Dreieich kommt: Spitzenspiel am Galgengraben

Mehr Spitzenspiel geht nicht: Der TSV Lehnerz empfängt am Samstag (14:30 Uhr) den SC Hessen Dreieich. Der Tabellenführer hat den Tabellenzweiten zu Gast. Die beiden besten Mannschaften der Hessenliga  treffen aufeinander. Während Lehnerz seinen Vorsprung ausbauen kann, könnte Dreieich die Spitze übernehmen.


Denn mit 41 Zählern rangiert der TSV auf dem ersten Platz, zwei Punkte dahinter liegt die Mannschaft von Trainer Rudi Bommer. Dreieich hat aber ein Spiel weniger absolviert und im Falle eines Sieges den Vorteil auf seiner Seite. Gewinnt Lehnerz könnte der TSV auf fünf Punkt enteilen und würde – auch wenn Dreieich sein Nachholspiel gewinnt – an der Tabellenspitze bleiben.

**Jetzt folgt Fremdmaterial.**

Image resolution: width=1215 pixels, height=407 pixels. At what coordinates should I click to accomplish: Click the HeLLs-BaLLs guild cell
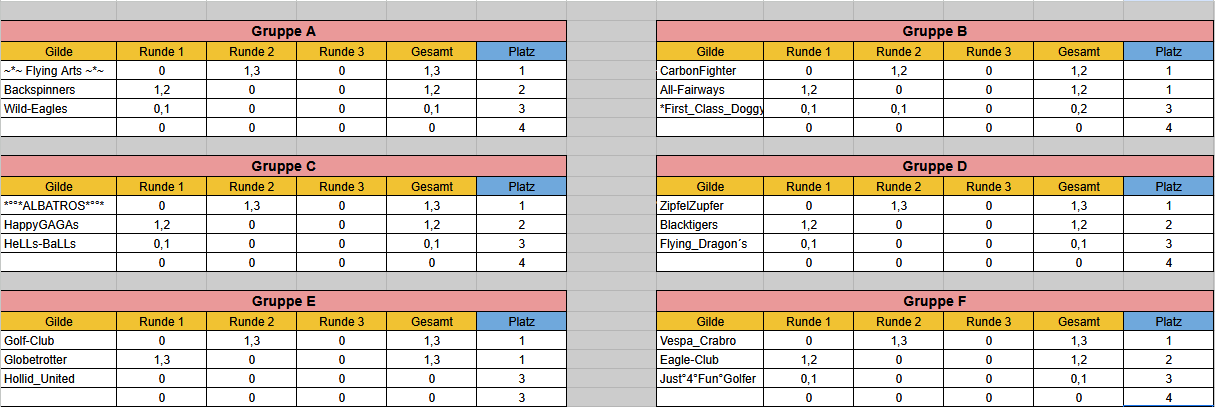(x=58, y=243)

„Wir haben uns dieses Spitzenspiel verdient“, sagt TSV-Trainer Marco Lohsse vor dem Duell, „wir freuen uns auf das Spiel, denn die beiden besten Amateurmannschaften Hessens treffen aufeinander.“ Ausgetragen werden soll der Kracher nach Willen des TSV auf Naturrasen. „Das ist unser A-Platz, auf dem wollen wir spielen. Ob es die Verhältnisse zulassen, müssen wir noch abwarten“, so Lohsse. Zur Erinnerung: Schon im letzten Jahr trafen Lehnerz und Dreieich bei beinahe winterlichen Bedingungen aufeinander und spielten auf Naturrasen – Endstand 2:2-Unentschieden.

Zudem würden auf dem Hauptplatz sicherlich mehr Zuschauer kommen, als auf dem Kunstrasen, auf dem der passende Rahmen für ein solches Spitzenspiel nicht wirklich gegeben wäre. „Wir hoffen natürlich auf viele Zuschauer. Jeder muss es selbst entscheiden, aber bei uns können sie ein richtig gutes Spiel sehen“, rührt Lohsse die Werbetrommel. Denn zeitgleich bittet der Fuldaer Traditionsverein Borussia Fulda den SV Steinbach im Derby zum Tanz. Der Zuschauer hat also die Qual der Wahl.

„Wir müssen ans Limit gehen und es muss alles passen. Dreieich ist einer der Topfavoriten auf den Titel und hat sich vor der Saison gut verstärkt“, zollt Lohsse dem Gegner Respekt. Nur zu gerne erinnert man sich aber in Lehnerz an das Hinspiel, das der TSV mit 2:1 für sich entschied. Gegen eine Wiederholung hätten sie an der Richard-Müller-Straße sicher nichts einzuwenden.